Who has gathered the virtual lynch mob? Who has whipped up
the emotions of others with misinformation and why would they want to?
"Despite the irresponsible headlines that have appeared in the national media, this law is not about discrimination," said Governor Pence, "If it was, I would have vetoed it."
People of religion have many more concerns than whether or
not we don’t want to sell cookies to somebody. That is an extremely simplistic evaluation of
why we might want religious freedom to be protected. And quite frankly, it is
the least of our worries. Regardless of rhetoric and reports nobody was wishin' and hopin' and waitin' for the day they passed a law that would give them a blank check for discrimination. It is a ridiculous notion unworthy of intelligent consideration.
As I read many of the articles, commentaries and comments I
came across this phrase describing the RFRA “it will keep the government from
compelling people to provide services they find objectionable on religious grounds.” There it was, the word compel.

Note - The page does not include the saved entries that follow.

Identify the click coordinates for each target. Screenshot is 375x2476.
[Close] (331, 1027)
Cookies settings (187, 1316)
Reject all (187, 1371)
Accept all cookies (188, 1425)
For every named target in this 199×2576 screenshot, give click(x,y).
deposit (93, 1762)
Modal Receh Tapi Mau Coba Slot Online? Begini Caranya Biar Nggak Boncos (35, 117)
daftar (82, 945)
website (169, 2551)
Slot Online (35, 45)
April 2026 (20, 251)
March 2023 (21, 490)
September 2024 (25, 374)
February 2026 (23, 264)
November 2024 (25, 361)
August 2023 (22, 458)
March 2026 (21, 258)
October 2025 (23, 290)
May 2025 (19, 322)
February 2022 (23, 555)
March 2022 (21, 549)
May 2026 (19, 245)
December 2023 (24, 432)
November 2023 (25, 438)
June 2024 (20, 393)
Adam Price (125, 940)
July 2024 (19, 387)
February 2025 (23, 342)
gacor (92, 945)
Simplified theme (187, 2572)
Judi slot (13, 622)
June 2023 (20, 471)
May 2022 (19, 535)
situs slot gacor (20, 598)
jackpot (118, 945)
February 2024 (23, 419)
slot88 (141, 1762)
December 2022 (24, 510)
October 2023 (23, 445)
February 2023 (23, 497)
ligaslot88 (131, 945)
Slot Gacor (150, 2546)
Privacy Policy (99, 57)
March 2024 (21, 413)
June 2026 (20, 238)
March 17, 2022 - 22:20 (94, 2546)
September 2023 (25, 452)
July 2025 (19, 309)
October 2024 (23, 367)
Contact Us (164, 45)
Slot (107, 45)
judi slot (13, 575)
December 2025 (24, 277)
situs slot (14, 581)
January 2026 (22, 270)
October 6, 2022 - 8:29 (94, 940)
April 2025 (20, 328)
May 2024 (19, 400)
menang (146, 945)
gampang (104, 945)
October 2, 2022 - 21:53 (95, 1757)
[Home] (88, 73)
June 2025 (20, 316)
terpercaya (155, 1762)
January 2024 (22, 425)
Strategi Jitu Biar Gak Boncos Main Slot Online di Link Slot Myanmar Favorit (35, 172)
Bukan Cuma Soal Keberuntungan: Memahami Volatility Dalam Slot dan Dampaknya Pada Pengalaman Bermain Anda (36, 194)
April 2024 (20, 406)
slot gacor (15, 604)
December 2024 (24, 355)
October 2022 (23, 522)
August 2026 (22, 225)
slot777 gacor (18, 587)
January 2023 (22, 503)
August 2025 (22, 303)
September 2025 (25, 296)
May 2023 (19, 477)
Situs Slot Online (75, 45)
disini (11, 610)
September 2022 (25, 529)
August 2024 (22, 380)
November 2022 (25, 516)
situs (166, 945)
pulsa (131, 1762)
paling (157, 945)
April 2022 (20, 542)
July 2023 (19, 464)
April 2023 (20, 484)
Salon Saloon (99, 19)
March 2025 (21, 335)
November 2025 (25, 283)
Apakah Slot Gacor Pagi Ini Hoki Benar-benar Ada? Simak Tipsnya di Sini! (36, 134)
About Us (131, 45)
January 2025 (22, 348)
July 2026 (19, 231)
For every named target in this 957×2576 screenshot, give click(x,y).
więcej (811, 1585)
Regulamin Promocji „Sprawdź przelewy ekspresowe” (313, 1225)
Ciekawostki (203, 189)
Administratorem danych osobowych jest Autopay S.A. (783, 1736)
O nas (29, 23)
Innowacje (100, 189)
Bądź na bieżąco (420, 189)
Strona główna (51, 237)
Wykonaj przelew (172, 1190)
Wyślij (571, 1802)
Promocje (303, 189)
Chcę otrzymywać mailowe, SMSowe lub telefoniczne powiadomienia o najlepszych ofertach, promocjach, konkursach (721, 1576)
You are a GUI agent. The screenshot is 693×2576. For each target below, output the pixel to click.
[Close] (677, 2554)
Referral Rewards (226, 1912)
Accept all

To force, induce, require, coerce, twist
someone’s arm, to bring about by the use of force or pressure. It will keep the
government from forcing people. This is not about discrimination. It is not
about wedding cakes and photographers. It is about force. It is being afraid
that when religious freedoms are protected they have somehow lost an ability to
take by force.
They are afraid that they may have lost the ability to force
the removal of religious symbols from memorials. They are afraid that they have
lost the ability to force the removal of any kind of public prayer. They are
afraid they have lost the ability to force compliance to abortion. They are
afraid they have lost the ability to force the silencing of conscience. They
are afraid they may have lost the ability to force the removal of religious
influence of any kind. They are afraid they have lost the ability to act out
their own religious prejudices by force.
So they created a boogie man of discrimination to hide
behind. And people who never bother to seek the truth blindly fell in line.
I ask again. Who is hatin’ on who here?